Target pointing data
____
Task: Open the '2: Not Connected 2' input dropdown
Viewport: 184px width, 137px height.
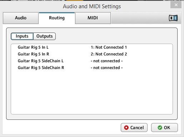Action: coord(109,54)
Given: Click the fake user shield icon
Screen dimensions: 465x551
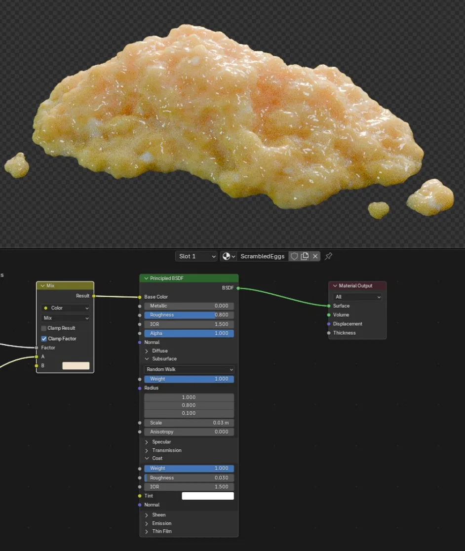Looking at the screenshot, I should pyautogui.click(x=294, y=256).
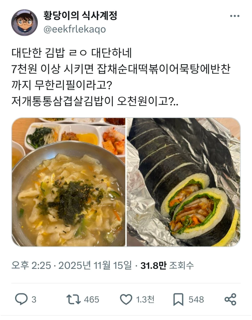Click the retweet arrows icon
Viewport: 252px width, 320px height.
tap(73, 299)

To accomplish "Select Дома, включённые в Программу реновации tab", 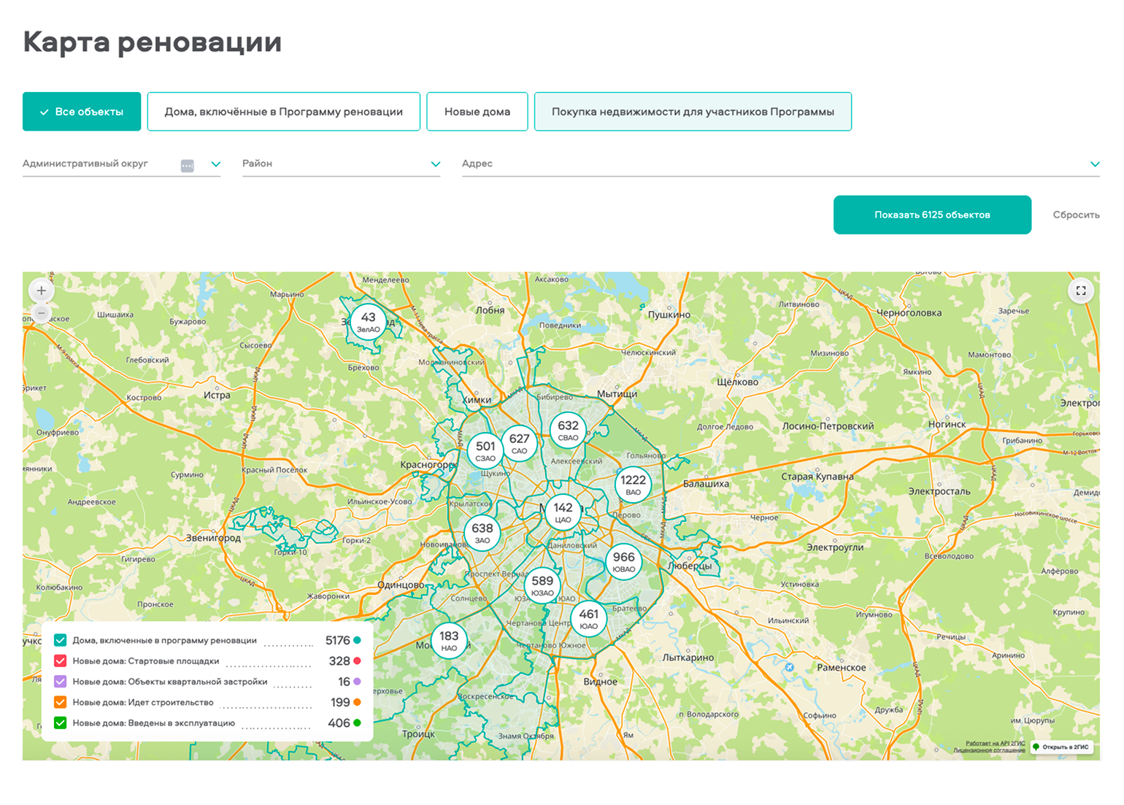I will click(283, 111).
____
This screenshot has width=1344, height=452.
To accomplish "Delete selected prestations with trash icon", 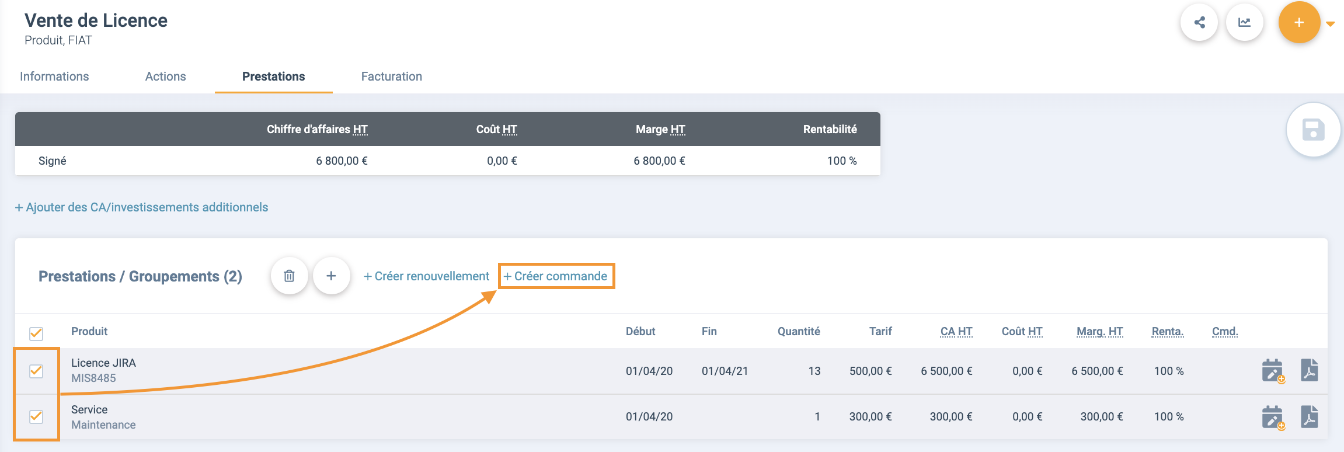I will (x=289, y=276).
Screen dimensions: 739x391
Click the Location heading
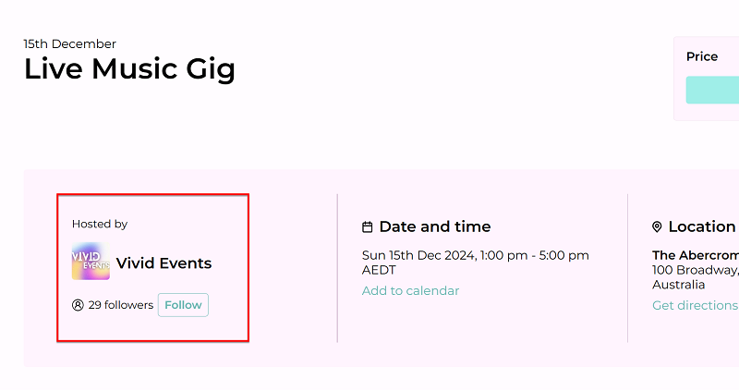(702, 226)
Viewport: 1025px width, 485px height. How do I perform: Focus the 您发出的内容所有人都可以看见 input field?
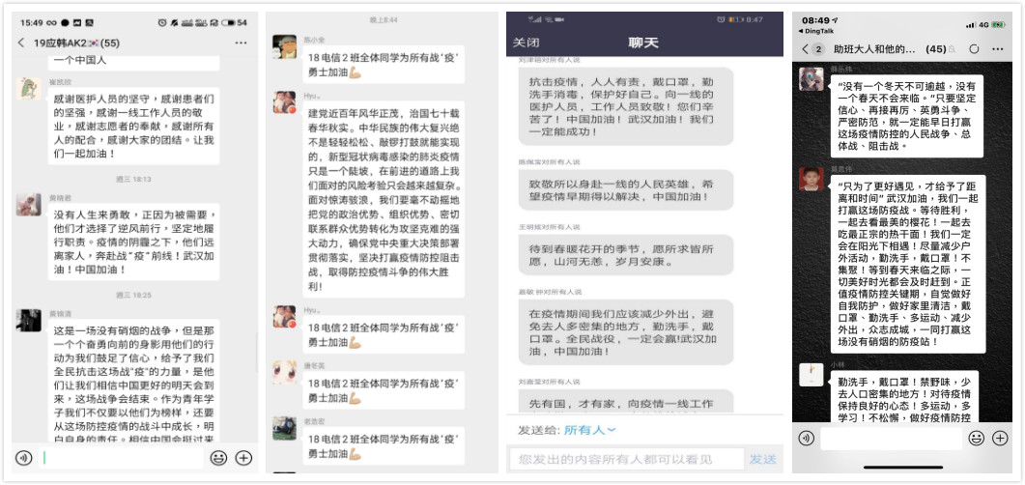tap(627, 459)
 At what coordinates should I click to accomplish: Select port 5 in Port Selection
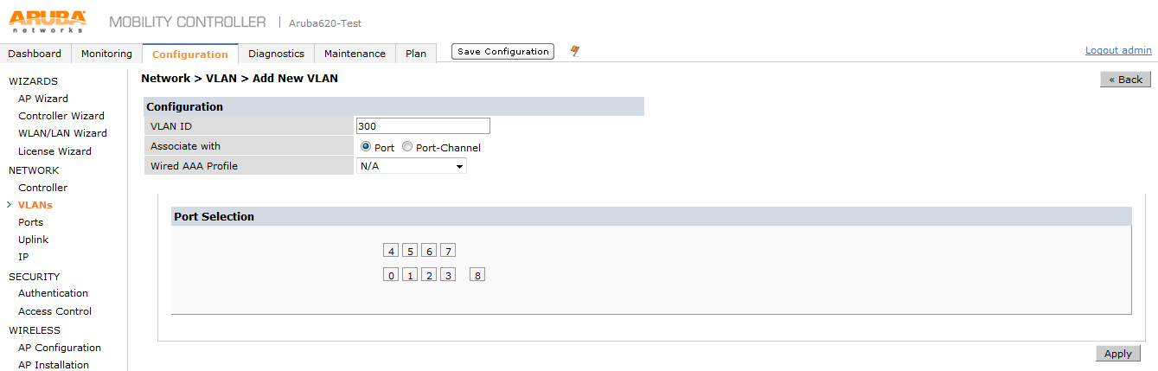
____
### GOAL:
In the material, rewrite the stretch from the line containing "Viewport: 1025px width, 485px" through the line containing "At what coordinates", changing "input field" to "text box" and leaving everything else as it is. Omit the pictures and give back only those lines.

### THE ANSWER:
Viewport: 1025px width, 485px height. How do I perform: Focus the 您发出的内容所有人都可以看见 text box?
tap(627, 459)
 At what coordinates should I click to accomplish: Select port 5 in Port Selection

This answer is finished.